Raw data:
[Begin]

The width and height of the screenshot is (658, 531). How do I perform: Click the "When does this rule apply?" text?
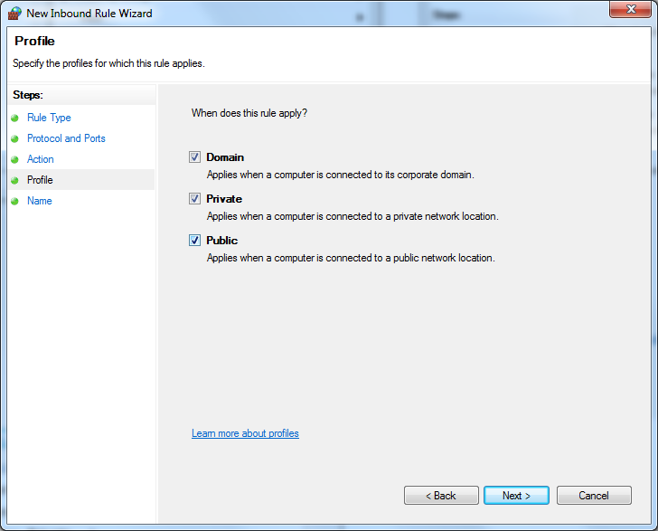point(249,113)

[End]
[Begin]

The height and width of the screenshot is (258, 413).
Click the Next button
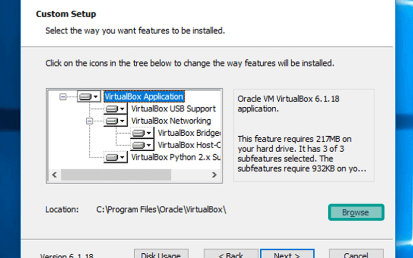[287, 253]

[End]
[Begin]

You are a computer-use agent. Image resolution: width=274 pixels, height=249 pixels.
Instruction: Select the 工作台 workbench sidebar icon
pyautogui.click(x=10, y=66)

[End]

Direction:
Repeat, word for word, the lines from the one containing "The width and" through the one containing "point(249,113)", both included. Omit the pictures from your reply.

Complete output:
The width and height of the screenshot is (658, 531). How do I perform: Click the "When does this rule apply?" text?
point(249,113)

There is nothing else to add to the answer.